El mensaje de su discurso ha estado propuesto en la lógica de dividir la sociedad en dos grupos antagónicos. De un lado están los árabes y del otro los judíos, de un lado están los seculares y del otro los religiosos, de un lado está el pueblo de Israel y del otro lado están sus enemigos que conspiran en su contra al oponerse a los asentamientos en territorio palestino.

Un segmento poblacional de Israel ha decidido mirar hacia otro lado a pesar del aplastante peso de las pruebas puestas sobre la integridad del imputado ministro por la creciente influencia que han tomado las políticas de identidad en Israel. La corrupción de Netanyahu es un sapo que se pueden tragar grupos conservadores y religiosos, siempre y cuando su líder esté dispuesto a defender su visión estrecha de lo que debe ser el Estado de Israel y sus políticas públicas.
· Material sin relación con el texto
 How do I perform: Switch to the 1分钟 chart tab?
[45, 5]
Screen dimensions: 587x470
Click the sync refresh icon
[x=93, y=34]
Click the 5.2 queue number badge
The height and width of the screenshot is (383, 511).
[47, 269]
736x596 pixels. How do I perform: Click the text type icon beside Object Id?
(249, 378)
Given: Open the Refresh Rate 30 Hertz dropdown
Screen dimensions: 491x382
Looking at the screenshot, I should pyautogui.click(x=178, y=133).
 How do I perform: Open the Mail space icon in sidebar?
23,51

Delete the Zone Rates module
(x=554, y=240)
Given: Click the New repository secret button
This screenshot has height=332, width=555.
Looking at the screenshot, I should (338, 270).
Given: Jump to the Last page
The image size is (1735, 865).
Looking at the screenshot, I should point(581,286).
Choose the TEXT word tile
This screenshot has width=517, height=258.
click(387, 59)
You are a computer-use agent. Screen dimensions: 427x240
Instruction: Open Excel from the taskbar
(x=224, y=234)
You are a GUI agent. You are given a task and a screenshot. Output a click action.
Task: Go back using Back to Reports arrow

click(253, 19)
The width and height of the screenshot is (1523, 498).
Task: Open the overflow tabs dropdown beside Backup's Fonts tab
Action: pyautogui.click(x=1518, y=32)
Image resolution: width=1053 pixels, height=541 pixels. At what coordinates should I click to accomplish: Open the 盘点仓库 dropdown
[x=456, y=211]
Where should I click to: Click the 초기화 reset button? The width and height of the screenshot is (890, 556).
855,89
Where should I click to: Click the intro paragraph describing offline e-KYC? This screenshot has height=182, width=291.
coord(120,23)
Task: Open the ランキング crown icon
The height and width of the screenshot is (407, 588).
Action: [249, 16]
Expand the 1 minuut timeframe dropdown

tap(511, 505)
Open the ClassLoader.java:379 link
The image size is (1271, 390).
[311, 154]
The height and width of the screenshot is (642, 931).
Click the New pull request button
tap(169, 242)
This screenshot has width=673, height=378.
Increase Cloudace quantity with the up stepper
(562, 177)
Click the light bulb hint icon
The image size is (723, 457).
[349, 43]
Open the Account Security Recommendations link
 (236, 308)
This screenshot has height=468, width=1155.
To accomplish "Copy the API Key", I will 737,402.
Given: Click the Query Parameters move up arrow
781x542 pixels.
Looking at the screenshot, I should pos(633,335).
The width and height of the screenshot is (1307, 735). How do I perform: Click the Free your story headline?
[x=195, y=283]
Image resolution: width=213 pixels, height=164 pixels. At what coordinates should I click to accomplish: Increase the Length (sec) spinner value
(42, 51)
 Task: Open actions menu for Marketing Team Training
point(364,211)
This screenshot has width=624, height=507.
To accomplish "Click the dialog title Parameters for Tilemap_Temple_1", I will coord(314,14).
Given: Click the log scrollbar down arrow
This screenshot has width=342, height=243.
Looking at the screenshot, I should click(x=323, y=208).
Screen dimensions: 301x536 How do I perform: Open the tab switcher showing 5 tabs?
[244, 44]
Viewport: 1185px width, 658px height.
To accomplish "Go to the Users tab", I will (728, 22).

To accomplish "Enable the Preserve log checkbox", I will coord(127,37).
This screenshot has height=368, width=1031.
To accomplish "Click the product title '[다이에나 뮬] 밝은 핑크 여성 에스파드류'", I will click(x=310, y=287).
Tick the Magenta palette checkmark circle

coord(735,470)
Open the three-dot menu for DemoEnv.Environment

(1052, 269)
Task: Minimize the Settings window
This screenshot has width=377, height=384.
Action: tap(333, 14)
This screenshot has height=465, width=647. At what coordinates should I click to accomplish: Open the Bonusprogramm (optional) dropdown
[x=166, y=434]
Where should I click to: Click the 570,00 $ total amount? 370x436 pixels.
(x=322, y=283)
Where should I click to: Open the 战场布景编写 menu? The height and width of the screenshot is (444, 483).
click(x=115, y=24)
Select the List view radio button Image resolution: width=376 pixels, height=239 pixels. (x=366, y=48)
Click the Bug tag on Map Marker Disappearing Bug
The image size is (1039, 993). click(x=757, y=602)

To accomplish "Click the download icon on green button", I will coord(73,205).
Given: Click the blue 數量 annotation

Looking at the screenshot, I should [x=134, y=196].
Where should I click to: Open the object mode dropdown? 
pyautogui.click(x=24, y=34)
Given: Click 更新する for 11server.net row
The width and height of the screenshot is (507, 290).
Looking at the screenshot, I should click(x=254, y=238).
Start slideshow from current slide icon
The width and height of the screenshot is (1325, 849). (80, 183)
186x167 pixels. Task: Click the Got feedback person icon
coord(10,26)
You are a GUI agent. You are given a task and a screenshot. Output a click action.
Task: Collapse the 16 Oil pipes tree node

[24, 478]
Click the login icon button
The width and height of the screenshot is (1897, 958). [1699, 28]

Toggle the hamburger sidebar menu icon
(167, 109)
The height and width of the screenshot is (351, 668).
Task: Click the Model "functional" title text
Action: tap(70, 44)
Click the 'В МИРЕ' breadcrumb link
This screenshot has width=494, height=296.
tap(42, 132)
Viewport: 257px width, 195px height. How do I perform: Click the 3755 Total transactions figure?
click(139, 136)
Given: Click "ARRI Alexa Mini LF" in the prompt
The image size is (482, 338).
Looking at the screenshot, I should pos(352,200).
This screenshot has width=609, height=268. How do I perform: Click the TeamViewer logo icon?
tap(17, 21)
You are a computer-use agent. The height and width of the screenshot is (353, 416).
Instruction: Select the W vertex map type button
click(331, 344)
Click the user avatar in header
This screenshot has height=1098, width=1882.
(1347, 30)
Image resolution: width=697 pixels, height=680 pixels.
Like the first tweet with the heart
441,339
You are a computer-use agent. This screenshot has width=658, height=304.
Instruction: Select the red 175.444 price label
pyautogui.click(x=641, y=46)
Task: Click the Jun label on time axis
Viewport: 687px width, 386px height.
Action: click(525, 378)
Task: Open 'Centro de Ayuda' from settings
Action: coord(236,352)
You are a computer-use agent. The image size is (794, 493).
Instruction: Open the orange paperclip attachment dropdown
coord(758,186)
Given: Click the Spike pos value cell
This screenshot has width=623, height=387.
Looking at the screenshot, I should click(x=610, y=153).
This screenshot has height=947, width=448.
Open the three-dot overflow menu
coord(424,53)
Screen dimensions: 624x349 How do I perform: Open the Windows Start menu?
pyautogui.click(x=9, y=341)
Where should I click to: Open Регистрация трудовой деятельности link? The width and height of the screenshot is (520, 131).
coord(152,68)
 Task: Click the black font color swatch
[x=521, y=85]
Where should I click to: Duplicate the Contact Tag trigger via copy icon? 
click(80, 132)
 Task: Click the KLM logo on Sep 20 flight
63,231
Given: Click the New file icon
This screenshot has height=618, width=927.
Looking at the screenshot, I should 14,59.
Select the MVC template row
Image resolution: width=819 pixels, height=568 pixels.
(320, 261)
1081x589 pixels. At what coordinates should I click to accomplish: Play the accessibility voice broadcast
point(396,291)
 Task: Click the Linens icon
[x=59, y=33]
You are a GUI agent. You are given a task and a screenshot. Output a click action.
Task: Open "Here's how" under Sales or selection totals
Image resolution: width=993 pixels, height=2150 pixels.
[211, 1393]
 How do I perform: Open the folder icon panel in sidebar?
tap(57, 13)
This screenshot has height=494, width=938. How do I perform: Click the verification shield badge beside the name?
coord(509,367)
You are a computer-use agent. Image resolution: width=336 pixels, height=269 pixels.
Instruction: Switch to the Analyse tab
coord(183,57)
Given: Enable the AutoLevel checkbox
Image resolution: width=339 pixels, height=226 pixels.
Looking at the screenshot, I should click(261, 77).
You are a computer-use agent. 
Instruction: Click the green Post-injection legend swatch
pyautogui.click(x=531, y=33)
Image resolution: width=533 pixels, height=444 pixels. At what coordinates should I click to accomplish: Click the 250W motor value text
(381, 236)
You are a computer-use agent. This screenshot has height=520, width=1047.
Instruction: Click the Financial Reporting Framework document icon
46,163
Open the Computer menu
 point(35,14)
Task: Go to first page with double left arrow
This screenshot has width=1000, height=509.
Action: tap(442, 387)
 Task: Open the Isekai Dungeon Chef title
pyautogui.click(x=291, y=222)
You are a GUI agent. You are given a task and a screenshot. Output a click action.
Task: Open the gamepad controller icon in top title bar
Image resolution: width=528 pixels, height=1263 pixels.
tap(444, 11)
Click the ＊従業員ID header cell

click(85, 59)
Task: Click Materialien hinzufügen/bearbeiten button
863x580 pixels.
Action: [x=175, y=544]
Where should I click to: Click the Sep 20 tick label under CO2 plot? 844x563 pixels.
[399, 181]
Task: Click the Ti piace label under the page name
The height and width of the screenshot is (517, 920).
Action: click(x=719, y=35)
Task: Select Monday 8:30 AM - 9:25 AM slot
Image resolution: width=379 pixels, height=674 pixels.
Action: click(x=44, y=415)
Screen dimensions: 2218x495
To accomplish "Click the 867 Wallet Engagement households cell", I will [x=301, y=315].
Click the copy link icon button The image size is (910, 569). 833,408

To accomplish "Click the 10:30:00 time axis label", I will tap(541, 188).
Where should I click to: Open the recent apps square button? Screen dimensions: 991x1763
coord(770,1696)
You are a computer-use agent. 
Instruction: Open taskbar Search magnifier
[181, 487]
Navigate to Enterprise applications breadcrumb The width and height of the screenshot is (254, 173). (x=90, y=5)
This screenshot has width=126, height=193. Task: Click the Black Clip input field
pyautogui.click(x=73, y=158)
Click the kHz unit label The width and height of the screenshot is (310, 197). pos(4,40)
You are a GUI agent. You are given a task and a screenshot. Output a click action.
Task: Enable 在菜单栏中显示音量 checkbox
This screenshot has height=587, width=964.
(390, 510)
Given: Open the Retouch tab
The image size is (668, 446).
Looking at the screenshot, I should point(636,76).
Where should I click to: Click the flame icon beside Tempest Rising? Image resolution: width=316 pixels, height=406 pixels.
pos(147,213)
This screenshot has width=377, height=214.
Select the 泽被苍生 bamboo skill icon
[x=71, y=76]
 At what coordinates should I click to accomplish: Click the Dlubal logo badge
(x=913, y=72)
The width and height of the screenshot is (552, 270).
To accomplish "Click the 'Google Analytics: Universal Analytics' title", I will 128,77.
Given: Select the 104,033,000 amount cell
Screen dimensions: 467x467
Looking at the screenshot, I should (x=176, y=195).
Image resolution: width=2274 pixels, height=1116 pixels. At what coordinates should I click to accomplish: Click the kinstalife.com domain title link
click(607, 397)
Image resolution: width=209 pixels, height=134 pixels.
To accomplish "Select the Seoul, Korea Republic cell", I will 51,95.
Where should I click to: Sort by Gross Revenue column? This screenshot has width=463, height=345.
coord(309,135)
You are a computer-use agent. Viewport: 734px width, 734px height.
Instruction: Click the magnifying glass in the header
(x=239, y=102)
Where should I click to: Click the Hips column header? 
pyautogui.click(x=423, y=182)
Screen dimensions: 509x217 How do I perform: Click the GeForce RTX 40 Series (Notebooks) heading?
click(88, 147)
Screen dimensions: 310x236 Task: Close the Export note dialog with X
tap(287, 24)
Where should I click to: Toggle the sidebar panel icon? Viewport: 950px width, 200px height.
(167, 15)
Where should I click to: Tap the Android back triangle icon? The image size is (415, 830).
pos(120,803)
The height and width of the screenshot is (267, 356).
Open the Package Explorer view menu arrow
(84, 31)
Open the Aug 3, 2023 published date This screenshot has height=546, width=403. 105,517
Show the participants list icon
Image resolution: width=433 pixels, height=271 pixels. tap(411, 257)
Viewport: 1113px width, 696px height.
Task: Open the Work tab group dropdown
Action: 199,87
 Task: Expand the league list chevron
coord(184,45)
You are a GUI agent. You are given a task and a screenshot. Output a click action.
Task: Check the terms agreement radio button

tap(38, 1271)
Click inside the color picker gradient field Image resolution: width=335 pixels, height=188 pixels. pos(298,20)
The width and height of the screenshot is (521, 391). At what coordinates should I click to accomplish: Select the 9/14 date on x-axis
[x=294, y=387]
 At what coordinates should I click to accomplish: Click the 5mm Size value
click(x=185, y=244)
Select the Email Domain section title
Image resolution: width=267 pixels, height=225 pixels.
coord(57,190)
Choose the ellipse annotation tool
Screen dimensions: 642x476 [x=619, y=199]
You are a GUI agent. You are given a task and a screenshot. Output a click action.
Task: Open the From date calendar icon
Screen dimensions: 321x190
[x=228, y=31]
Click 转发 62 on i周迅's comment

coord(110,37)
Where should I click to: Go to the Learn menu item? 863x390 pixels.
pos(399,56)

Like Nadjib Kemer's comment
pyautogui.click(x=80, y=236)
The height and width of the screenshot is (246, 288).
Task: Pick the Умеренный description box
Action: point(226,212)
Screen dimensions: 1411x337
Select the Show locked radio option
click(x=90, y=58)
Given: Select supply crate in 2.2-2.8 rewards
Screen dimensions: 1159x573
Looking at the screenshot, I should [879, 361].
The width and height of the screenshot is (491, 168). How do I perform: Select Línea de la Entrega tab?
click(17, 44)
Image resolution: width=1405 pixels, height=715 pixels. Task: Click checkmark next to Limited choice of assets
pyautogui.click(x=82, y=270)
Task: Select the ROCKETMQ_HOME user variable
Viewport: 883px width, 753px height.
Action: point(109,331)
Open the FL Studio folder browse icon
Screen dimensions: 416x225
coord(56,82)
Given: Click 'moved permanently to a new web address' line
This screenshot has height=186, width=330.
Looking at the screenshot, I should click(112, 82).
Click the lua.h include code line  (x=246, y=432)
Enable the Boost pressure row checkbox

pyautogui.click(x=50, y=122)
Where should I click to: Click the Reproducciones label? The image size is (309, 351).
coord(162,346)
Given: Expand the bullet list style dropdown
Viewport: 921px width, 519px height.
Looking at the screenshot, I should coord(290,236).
Un reporte elaborado por Tamara Cofman Wittes y Yael Mizrahi-Arnaud ha mostrado que Israel, en los últimos años, ha tenido un declive de los valores liberales, entendiendo estos como las normas de cultura política que definen una democracia genuina, las garantías de participación e igualdad de los grupos minoritarios frente al dominio aplastante de la mayoría.

Hay varios ejemplos que nos permiten atestiguar los hallazgos del reporte: en julio de 2018 el parlamento de Israel pasó una ley en la que se dice que solo los judíos tienen derecho a la autodeterminación y el árabe ya no es una lengua oficial. El gobierno de Netanyahu también ha utilizado su poder en el parlamento para hostigar ONG’s que denuncian los abusos de derechos humanos con el argumento de que reciben financiación de gobiernos extranjeros-principalmente de la Unión Europea. Curiosamente, las ONG’s gobiernistas también han recibido copiosa financiación externa, no obstante, estas no han sido objeto de persecución por parte de Netanyahu.

Por cuenta del populismo nativista de Netanyahu, el discurso público en Israel se ha tornado tóxico, el Gobierno ha conseguido vender la narrativa de que cualquier disenso en lo que se refiere a la identidad del estado judío y el manejo del conflicto con los palestinos sea considerado ilegítimo. Los opositores políticos son traidores a ojos de los seguidores del Gobierno, agentes extranjeros que, por la amenaza que representan sus ideas, deben ser excluidos del sistema político.